→ **What you will do**
• a. Answer these questions from the blog passage, one per line:
(i) About how much did the gambrel bought in 2015 cost?
(ii) In what size range were many of the fish?
(iii) Where could the new mug be hung?
• b. Rewrite the blog passage starting with "Good place in" and going on through "any infectious disease.", putting "wood tick" in place of "deer tick".
• c. Translate this sentence from the blog passage into Spanish: "They don't run but they seem to have strength disproportionate to body mass."

→ **Document passage**
Good place in the world.

Found two of these ticks.  One was clearly a deer tick; one was darker - unsure of specie.  In one case I actually felt the tick bite me; reached back and grabbed it.  Literature says ticks need be attached for at least 24 hours to pass any infectious disease.  

The tally.  Taken slowly from deer while hanging in my garage.  Used the old bike wheel rig from years past.  Although in 2015 I bought a gambrel to better spread the legs; something like $5 after deer season done.  And further on this matter, I may just splurge and buy a true hanging system; this buck (somewhat large bodied) brought the whole works down while I was cutting.  Moderately dangerous as I had knife in hand and a bunch of metal and meat and bone came down in a flurry.  Nothing came of it but going forward maybe skip the risk.  Turned out the deer pulled one of those hooks straight.
We had no meat left; had just run out weeks before.  Now we have a lot of meat.  Added a doe too; so we good for a while.  Grateful for the landowners who continue to welcome me to their hunting party; it's a highlight each year.  Also thankful for a family that guides in understanding of deer habits and hunting methods.  

Wednesday, November 23, 2016

BWCA 2016 Days Six and Seven
September 1-2

7:55 AM largie.  Clean looking fish.

Dad and I switched up for the last couple days: I went solo and he manned the three-seater.  It was cool to see it from afar.  Some gunners in that pic right there; long arcing paths of heavy lures.

Tried poppers of various sizes and makes.  Some from store; some from shop in basement.  This one is a nice subtle commercial make; sits pretty low and makes muted gurgles (as compared to monster rip pops).  So many fish though it would have been difficult to conclude that one popper make/size/color was better than any other.

Many fish in this range of 16-17".  I put this one at 17 based on the just-visible mark of 18 on the paddle.  SMB: hard pulling fish.  They don't run but they seem to have strength disproportionate to body mass.

Brought a different mug this year and one variation turned out to be big: that nice hook handle.  I could hang from thwart, or from belt.  Example of seemingly minor change that brings great satisfaction.  What else you want from a dashboard is not known: fly rods at hand, paddle, and coffee.  Especially good when the forward gallery is two kids bombing fish.

Primitive container crafted by the boys.

Last mission was to fill it with fish guts and take offsite.

→ **Given data**
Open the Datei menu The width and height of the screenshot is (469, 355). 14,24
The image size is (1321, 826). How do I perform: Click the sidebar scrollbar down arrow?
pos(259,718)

→ **Written answers**
• a.
(i) Something like $5, after deer season.
(ii) 16-17".
(iii) From the thwart or from the belt.

• b.
Good place in the world.

Found two of these ticks.  One was clearly a wood tick; one was darker - unsure of specie.  In one case I actually felt the tick bite me; reached back and grabbed it.  Literature says ticks need be attached for at least 24 hours to pass any infectious disease.

• c. No corren, pero parecen tener una fuerza desproporcionada para su masa corporal.